▶ [Exercise] Transcribe all of the records word for word, please, omitting the pictures.

▶ [Exercise data]
+++++
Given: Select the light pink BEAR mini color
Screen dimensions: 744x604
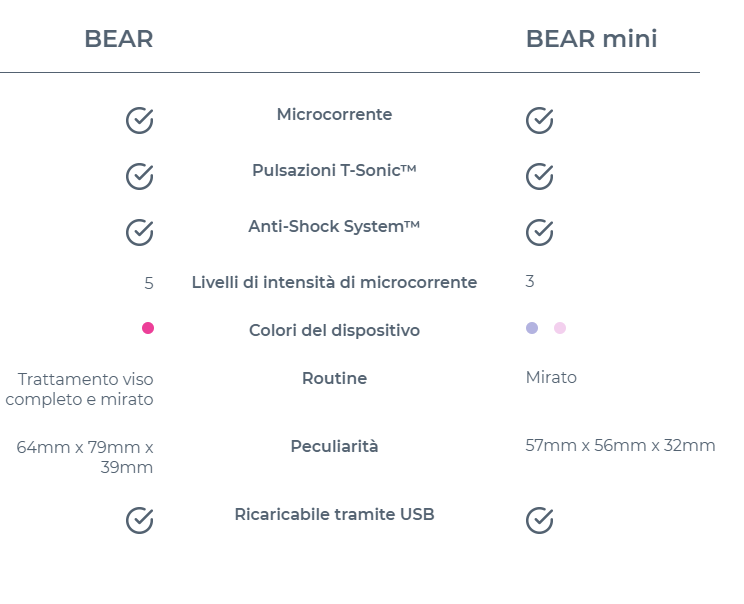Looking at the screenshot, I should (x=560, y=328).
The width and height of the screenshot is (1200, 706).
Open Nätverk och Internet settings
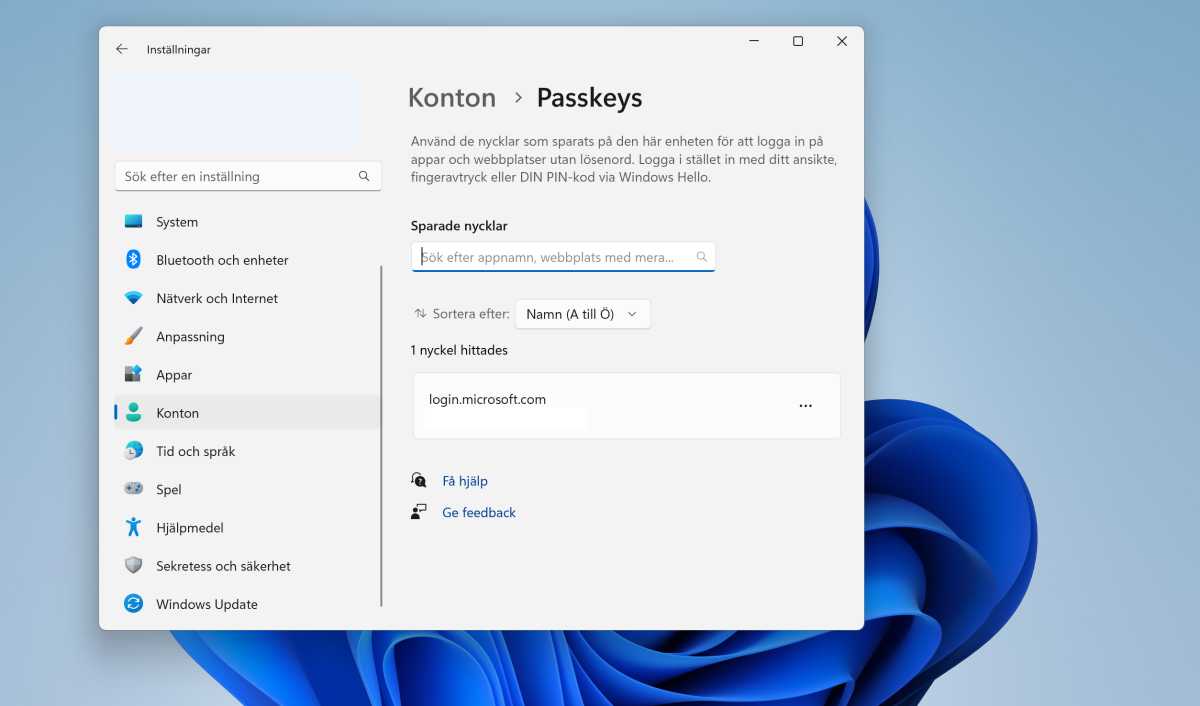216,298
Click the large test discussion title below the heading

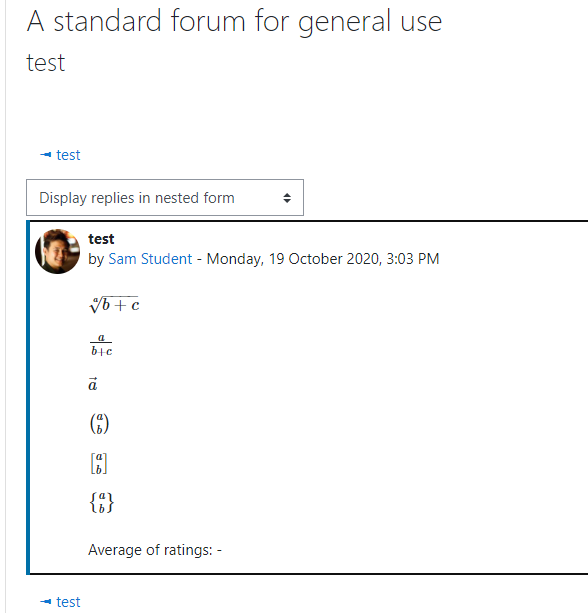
+++++
▶ [The answer]
Given: Select the light pink BEAR mini color
Screen dimensions: 744x604
Looking at the screenshot, I should (x=560, y=328).
The width and height of the screenshot is (1200, 706).
Open Nätverk och Internet settings
216,298
Click the large test discussion title below the heading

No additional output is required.